Here are the timings I was getting before that change (HDF5Array 1.11.10) on my laptop:
Unit: milliseconds
expr min lq mean
loadAll(x, i) 118.5705 120.0589 126.6097
loadAllThenSubset(x, i) 115.0670 119.5294 142.3957
singleBracketSubset(x, i) 4826.6771 4932.9701 5092.7289
singleBracketWithSortSubset(x, i) 4780.0357 4893.8078 5126.6864
linearSingleBracketSubset(x, i) 137.1954 142.8483 162.3793
linearSingleBracketSubsetWithSort(x, i) 140.8591 142.0944 152.5863
extractArray(x, i) 4894.6306 4954.9751 5131.6610
median uq max neval
125.3347 128.1937 144.4930 10
123.7600 135.5741 294.1190 10
4975.2277 5073.6786 5672.9008 10
4992.6848 5250.4584 5891.6236 10
145.2787 149.7091 320.9898 10
154.1817 156.8348 176.0262 10
5138.1265 5211.9729 5618.9588 10
Consistent with yours.
And here are the timings I get after this change (HDF5Array 1.11.11):
Unit: milliseconds
expr min lq mean median
loadAll(x, i) 129.6935 133.9096 196.8221 136.2655
loadAllThenSubset(x, i) 129.7976 132.2286 134.2168 133.6906
singleBracketSubset(x, i) 111.3307 113.8825 117.2072 117.4472
singleBracketWithSortSubset(x, i) 112.0190 113.0960 115.3418 114.2827
linearSingleBracketSubset(x, i) 144.8725 154.0804 250.3987 159.3883
linearSingleBracketSubsetWithSort(x, i) 147.2243 147.6458 154.1183 153.9714
extractArray(x, i) 110.1772 111.3872 114.4275 113.4713
uq max neval
145.1341 442.3373 10
137.2730 138.7781 10
120.6242 122.0970 10
116.9427 120.6199 10
470.1006 479.0221 10
158.0792 163.7452 10
114.8213 126.3528 10
So this brings back as.matrix(x[i, j])
as the recommended way to load random subsets of data into memory.

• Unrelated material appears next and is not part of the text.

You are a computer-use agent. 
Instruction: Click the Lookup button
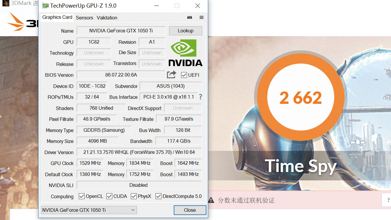[x=186, y=31]
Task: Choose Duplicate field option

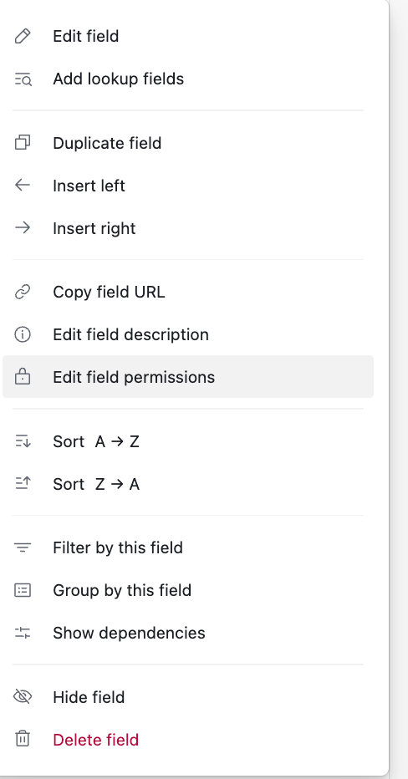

@demuellae I'm going to move the issue about linear indexing not supporting an index larger than .Machine$integer.max
to a new issue.
That's great! Thanks @hpages!
Hi Hervé,
I'm looking to improve the performance of loading random subsets of disk-backed data into memory. My specific case is loading random rows of an HDF5Matrix into memory, but it may be a more general issue.
I use an example of loading 10,000 randomly sampled rows of a 500,000 x 6 HDF5Matrix into memory as an ordinary matrix. I initially compared 2 strategies: "single bracket subset" and "linear single bracket subset". For each of these strategies I also looked to see whether it helped to first sort the index (I thought this might help by improving the contiguity of data access). As a baseline, I compared these with the naive (and generally unviable) method of loading all the data into memory and then subsetting. I later thought that
extract_array()
might be what I'm really looking for and added it to the comparison. In my package and analysis code, I've been using "single bracket subset" (i.e.as.matrix(x[i, ])
) quite a bit and found this to be a bit of a bottleneck, which is what prompted this investigation.Remarkably, the "linear single bracket subset" method is only 3x slower than the "load all data then subset" strategy. In contrast, the "single bracket subset" and "extract array" methods are 60-70x slower than the "load all data then subset" strategy.
It looks like the "linear single brack subset" method trades off increased memory allocations for this impressive performance. But my understanding is "linear single bracket subset" is using the block-processing machinery, so memory usage should be controllable using the tools that are already in place.
I think this is a fair analysis, but I may have overlooked something.
What I'm left wondering is: What is (or should be) the canonical way for loading a subset of a DelayedArray into memory as an ordinary array, especially row- or column-slices of an HDF5Matrix? Can existing functions benefit by leveraging "linear single brack subset"? Might there be a need for explicit methods that offer different ways of handling the memory vs. performance tradeoff?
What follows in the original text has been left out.